======== RECORDS ========

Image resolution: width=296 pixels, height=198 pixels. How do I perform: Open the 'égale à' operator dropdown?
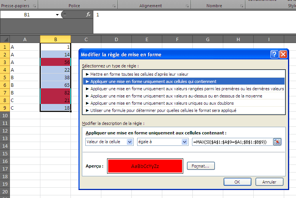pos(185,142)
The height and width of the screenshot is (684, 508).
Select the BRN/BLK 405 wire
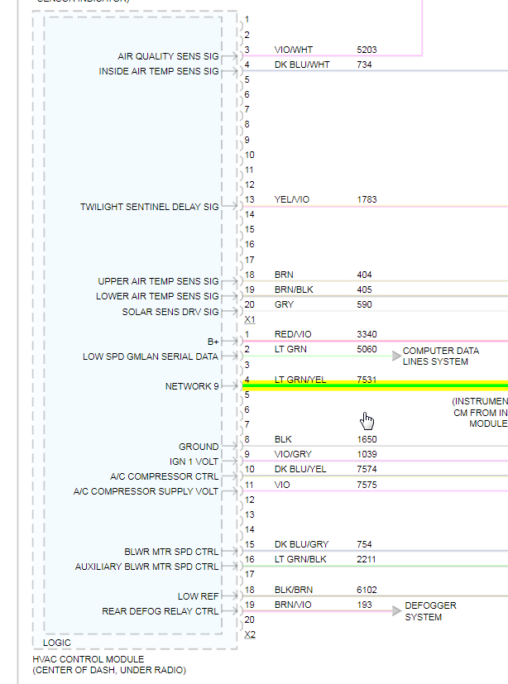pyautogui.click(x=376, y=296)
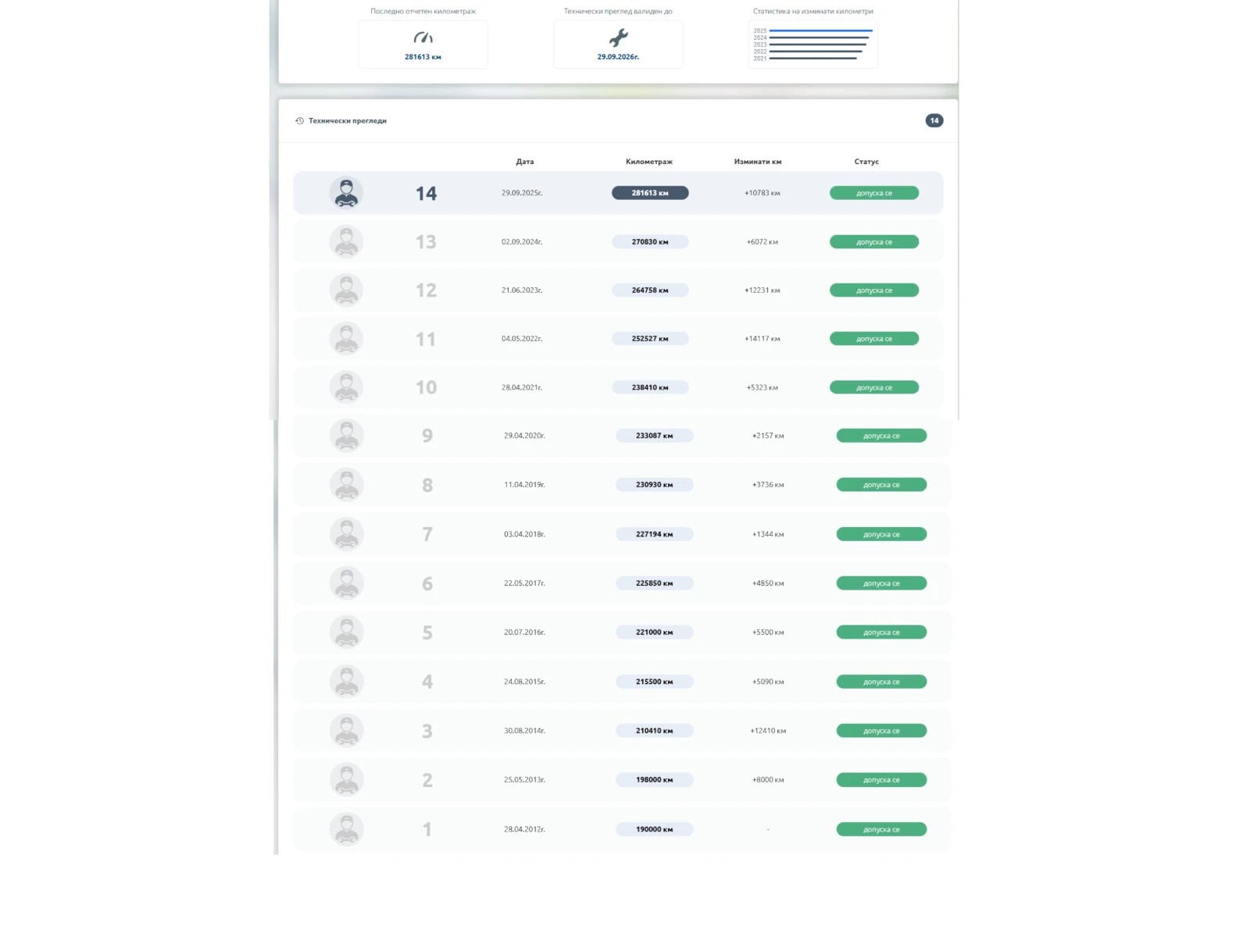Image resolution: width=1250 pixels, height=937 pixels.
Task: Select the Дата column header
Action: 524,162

========

- [TO DO]: Your answer must be the entries repeated exactly, with no pictures.

- [SOLVED EXERCISE]:
Image resolution: width=296 pixels, height=198 pixels. How do I perform: Open the 'égale à' operator dropdown?
pos(185,142)
The height and width of the screenshot is (684, 508).
Select the BRN/BLK 405 wire
pyautogui.click(x=376, y=296)
Image resolution: width=1250 pixels, height=937 pixels.
Task: Select the Дата column header
Action: 524,162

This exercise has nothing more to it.